YOUR OBJECTIVE:
Below are the entries; return exactly the line with "Image resolution: width=618" and every later line, without anything else.

Saved data entries:
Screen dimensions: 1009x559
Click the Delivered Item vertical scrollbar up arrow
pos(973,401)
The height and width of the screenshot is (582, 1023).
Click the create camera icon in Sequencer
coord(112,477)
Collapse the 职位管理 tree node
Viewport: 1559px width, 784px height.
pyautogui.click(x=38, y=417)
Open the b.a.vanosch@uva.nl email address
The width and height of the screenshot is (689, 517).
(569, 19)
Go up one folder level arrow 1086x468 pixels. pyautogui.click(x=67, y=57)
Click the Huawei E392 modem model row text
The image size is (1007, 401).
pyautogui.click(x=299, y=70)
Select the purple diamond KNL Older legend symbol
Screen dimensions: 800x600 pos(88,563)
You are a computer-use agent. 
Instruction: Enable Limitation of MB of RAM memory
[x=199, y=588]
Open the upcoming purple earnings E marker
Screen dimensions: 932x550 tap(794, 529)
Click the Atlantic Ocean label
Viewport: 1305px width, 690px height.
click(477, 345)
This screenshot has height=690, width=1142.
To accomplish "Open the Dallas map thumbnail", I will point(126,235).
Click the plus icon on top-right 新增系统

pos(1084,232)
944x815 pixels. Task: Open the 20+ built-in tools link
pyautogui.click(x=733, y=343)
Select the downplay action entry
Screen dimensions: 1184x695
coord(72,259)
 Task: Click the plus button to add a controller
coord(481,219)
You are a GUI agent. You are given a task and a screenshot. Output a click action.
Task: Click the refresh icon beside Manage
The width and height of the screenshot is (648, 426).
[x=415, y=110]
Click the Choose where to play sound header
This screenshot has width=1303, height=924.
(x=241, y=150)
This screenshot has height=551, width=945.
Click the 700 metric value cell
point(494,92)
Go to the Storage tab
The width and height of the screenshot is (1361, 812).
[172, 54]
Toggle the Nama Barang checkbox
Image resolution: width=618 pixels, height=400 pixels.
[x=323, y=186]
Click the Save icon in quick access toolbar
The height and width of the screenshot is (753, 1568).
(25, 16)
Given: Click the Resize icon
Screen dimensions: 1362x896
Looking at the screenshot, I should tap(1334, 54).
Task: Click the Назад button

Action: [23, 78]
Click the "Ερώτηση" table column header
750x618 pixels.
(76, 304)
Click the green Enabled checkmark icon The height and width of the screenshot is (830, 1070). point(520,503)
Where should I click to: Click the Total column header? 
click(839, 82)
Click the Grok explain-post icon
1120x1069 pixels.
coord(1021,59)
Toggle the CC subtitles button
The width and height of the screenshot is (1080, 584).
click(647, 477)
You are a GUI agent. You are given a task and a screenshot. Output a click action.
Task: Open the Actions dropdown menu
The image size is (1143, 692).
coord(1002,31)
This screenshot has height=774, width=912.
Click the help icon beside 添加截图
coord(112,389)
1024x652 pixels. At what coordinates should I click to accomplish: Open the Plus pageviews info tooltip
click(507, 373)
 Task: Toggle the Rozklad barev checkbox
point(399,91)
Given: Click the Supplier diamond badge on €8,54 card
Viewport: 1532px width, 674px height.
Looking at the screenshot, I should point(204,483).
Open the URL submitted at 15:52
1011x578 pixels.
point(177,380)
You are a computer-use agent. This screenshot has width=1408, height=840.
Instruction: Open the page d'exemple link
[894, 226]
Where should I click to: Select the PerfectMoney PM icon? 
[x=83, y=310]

SOLUTION FOR THIS PROBLEM:
Image resolution: width=618 pixels, height=400 pixels.
[x=323, y=186]
Click the Save icon in quick access toolbar
The height and width of the screenshot is (753, 1568).
(25, 16)
Given: Click the Resize icon
Screen dimensions: 1362x896
Looking at the screenshot, I should tap(1334, 54).
Task: Click the Назад button

Action: [23, 78]
Click the "Ερώτηση" table column header
750x618 pixels.
(76, 304)
Click the green Enabled checkmark icon The height and width of the screenshot is (830, 1070). point(520,503)
Where should I click to: Click the Total column header? 
click(839, 82)
Click the Grok explain-post icon
1120x1069 pixels.
coord(1021,59)
Toggle the CC subtitles button
The width and height of the screenshot is (1080, 584).
click(647, 477)
You are a GUI agent. You are given a task and a screenshot. Output a click action.
Task: Open the Actions dropdown menu
The image size is (1143, 692).
coord(1002,31)
This screenshot has height=774, width=912.
Click the help icon beside 添加截图
coord(112,389)
1024x652 pixels. At what coordinates should I click to accomplish: Open the Plus pageviews info tooltip
click(507, 373)
 Task: Toggle the Rozklad barev checkbox
point(399,91)
Given: Click the Supplier diamond badge on €8,54 card
Viewport: 1532px width, 674px height.
Looking at the screenshot, I should point(204,483).
Open the URL submitted at 15:52
1011x578 pixels.
point(177,380)
You are a computer-use agent. This screenshot has width=1408, height=840.
Instruction: Open the page d'exemple link
[894, 226]
Where should I click to: Select the PerfectMoney PM icon? 
[x=83, y=310]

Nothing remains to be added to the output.